Render every record line from the one containing "Our Services (547, 2060)" down to the one containing "Katalog (235, 17)", both included, as a Markdown table with the columns Row and Record line, and leave out any blank lines.

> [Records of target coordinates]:
•••••

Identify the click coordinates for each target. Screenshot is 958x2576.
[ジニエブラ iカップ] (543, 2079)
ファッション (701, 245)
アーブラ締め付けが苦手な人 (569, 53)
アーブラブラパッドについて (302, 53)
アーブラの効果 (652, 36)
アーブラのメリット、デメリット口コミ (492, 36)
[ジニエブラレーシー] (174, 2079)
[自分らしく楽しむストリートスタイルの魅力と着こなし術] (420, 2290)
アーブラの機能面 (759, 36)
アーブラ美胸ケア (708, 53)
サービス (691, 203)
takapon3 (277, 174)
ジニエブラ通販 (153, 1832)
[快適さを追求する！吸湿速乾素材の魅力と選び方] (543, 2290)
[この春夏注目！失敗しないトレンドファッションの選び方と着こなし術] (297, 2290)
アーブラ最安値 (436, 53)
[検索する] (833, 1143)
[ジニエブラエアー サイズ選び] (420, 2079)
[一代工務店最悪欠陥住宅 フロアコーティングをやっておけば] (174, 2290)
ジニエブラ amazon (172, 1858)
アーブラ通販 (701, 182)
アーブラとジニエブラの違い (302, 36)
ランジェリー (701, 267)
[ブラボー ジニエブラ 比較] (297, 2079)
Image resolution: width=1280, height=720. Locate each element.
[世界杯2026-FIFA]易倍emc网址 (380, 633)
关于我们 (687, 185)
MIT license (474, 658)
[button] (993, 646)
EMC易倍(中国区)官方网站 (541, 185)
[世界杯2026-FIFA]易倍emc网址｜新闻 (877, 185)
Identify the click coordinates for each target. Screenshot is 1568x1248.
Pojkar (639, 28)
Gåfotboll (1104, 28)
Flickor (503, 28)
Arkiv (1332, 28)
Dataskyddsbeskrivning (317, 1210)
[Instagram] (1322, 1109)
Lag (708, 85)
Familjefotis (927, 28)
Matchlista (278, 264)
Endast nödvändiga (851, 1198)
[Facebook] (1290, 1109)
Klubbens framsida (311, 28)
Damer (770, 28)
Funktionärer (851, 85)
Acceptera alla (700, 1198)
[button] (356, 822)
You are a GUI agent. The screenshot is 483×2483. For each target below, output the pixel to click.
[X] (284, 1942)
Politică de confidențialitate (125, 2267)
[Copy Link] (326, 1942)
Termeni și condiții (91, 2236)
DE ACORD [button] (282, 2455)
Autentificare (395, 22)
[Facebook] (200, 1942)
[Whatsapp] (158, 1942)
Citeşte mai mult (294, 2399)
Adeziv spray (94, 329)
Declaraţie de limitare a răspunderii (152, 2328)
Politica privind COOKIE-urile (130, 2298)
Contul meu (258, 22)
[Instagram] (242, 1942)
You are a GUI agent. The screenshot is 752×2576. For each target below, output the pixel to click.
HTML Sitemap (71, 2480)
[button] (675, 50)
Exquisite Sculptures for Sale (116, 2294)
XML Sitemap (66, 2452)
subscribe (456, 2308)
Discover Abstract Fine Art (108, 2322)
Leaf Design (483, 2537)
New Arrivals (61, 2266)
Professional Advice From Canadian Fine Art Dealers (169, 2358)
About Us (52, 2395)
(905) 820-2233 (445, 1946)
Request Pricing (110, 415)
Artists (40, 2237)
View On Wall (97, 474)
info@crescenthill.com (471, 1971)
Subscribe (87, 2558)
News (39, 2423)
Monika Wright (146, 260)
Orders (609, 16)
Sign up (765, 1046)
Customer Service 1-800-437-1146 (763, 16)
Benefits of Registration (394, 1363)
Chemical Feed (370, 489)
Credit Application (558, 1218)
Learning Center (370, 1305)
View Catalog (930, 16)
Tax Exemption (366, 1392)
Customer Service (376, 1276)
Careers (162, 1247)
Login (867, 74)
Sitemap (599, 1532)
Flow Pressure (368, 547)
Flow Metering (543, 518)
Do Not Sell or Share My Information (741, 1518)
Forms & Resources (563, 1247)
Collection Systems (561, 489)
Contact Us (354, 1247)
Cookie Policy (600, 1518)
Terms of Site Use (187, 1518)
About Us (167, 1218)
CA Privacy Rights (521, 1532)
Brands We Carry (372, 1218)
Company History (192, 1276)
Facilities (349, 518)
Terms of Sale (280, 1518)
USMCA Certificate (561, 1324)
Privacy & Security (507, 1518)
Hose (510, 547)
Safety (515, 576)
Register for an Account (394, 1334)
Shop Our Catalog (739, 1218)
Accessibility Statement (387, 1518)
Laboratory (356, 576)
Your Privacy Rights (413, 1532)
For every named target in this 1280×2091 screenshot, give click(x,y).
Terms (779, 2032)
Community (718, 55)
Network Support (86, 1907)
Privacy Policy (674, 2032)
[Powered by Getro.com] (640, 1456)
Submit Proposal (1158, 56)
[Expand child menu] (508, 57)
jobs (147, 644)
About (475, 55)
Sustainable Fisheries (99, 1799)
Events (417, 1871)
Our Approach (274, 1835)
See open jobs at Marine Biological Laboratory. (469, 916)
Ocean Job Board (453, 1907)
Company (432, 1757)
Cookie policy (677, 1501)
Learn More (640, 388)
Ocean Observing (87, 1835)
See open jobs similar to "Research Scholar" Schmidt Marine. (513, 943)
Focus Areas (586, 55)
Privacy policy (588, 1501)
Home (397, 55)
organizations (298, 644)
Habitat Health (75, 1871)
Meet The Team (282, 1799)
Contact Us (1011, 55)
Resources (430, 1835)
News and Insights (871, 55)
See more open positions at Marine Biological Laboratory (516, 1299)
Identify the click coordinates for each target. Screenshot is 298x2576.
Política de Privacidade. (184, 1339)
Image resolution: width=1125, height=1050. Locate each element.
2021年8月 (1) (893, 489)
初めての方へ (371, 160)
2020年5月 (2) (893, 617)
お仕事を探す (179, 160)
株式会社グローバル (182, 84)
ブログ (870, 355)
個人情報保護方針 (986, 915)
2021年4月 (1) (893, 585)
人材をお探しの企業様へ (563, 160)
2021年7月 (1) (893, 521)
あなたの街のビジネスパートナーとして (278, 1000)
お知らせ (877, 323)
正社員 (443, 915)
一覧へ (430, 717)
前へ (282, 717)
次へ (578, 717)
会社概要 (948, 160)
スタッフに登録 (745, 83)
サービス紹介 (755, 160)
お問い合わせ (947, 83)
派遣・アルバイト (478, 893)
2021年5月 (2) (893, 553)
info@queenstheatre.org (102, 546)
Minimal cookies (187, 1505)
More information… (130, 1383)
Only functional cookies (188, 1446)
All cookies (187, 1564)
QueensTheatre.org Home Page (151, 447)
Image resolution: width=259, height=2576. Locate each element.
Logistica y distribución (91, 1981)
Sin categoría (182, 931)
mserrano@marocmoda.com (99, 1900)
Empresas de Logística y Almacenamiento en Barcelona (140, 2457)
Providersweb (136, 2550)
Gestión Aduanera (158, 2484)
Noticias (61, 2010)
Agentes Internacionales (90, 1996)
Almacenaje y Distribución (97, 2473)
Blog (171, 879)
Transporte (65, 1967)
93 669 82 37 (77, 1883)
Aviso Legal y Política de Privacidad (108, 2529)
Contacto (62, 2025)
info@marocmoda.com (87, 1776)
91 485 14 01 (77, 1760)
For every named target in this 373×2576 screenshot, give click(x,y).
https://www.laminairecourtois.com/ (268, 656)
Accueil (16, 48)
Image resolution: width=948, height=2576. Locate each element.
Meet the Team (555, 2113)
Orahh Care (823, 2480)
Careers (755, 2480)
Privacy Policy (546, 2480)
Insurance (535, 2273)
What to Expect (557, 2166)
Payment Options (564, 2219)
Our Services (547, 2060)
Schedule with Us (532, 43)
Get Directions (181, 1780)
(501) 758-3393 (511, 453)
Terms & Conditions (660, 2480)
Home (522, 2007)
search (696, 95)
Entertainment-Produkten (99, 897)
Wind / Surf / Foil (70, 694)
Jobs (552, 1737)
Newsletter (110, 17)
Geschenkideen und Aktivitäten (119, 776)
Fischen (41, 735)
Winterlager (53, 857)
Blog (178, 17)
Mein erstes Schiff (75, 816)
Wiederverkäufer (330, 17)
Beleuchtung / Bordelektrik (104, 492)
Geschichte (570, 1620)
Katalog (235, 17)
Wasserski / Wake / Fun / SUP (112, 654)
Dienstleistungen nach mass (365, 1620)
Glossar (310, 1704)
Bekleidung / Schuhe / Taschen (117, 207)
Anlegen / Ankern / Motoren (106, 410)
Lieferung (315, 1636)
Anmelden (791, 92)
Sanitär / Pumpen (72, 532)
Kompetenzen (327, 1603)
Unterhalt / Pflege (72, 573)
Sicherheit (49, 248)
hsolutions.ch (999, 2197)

•••••

> [The output]:
| Row | Record line |
|---|---|
| 1 | Our Services (547, 2060) |
| 2 | Schedule with Us (532, 43) |
| 3 | Get Directions (181, 1780) |
| 4 | (501) 758-3393 (511, 453) |
| 5 | Terms & Conditions (660, 2480) |
| 6 | Home (522, 2007) |
| 7 | search (696, 95) |
| 8 | Entertainment-Produkten (99, 897) |
| 9 | Wind / Surf / Foil (70, 694) |
| 10 | Jobs (552, 1737) |
| 11 | Newsletter (110, 17) |
| 12 | Geschenkideen und Aktivitäten (119, 776) |
| 13 | Fischen (41, 735) |
| 14 | Winterlager (53, 857) |
| 15 | Blog (178, 17) |
| 16 | Mein erstes Schiff (75, 816) |
| 17 | Wiederverkäufer (330, 17) |
| 18 | Beleuchtung / Bordelektrik (104, 492) |
| 19 | Geschichte (570, 1620) |
| 20 | Katalog (235, 17) |